INSTRUCTION: From the court opinion in Engelen v. United States below, retype the passage starting at "Corey Earl Engelen, Plaintiff-appellant, v." and ending at "BRIGHT, Circuit Judge.".

PASSAGE TO READ:
Corey Earl Engelen, Plaintiff-appellant, v. United States of America, Defendant-appellee, 68 F.3d 238 (8th Cir. 1995)Annotate this Case
James Whalen, Des Moines, Iowa, argued for appellant.
Mary Clare Luxa, Des Moines, Iowa, argued (Don C. Nickerson as United States Attorney, on the brief), for appellee.
Before HANSEN, BRIGHT, and MURPHY, Circuit Judges.
BRIGHT, Circuit Judge.
A jury convicted Corey Engelen on eleven counts of making false statements to a financial institution. The district court1 sentenced Engelen to twenty-two months (1 year 10 months) imprisonment followed by five years of supervised release. Engelen did not file a direct appeal but brought this post-conviction proceeding under 28 U.S.C. § 2255, contending that he had received ineffective assistance of counsel which resulted in his rejection rather than acceptance of a plea bargain proposed by the prosecution. The district court denied Engelen relief without granting an evidentiary hearing. Engelen appeals, asserting error in the district court's denial of an evidentiary hearing. We affirm.

RAW DATA:

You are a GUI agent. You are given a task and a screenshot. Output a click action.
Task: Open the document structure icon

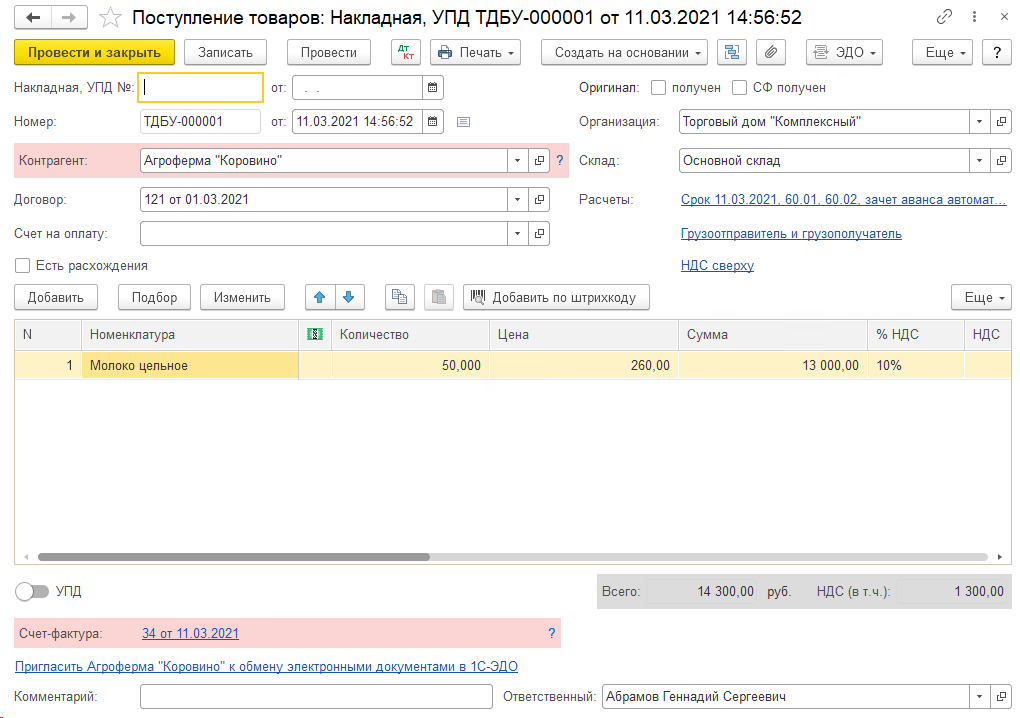pos(732,52)
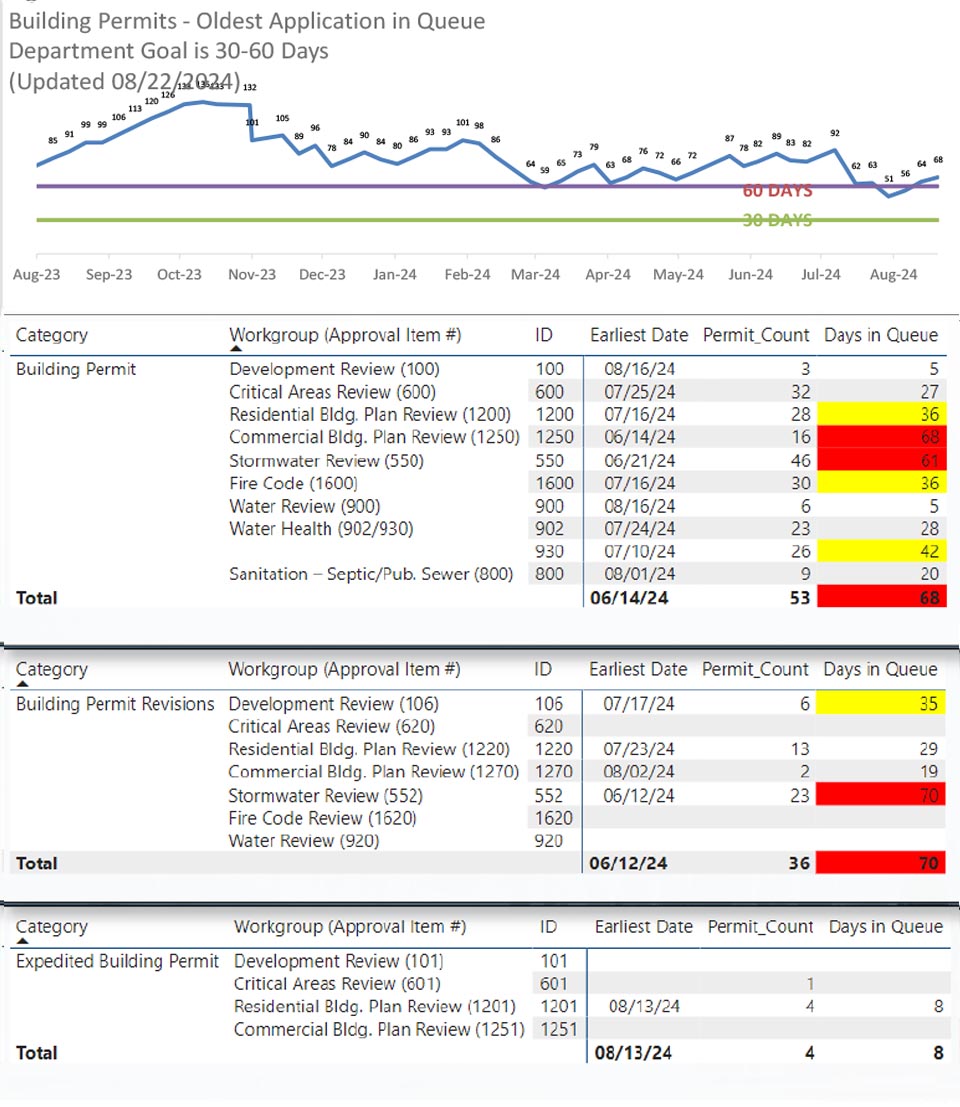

RESULT BELOW:
Corey Earl Engelen, Plaintiff-appellant, v. United States of America, Defendant-appellee, 68 F.3d 238 (8th Cir. 1995)Annotate this Case
James Whalen, Des Moines, Iowa, argued for appellant.
Mary Clare Luxa, Des Moines, Iowa, argued (Don C. Nickerson as United States Attorney, on the brief), for appellee.
Before HANSEN, BRIGHT, and MURPHY, Circuit Judges.
BRIGHT, Circuit Judge.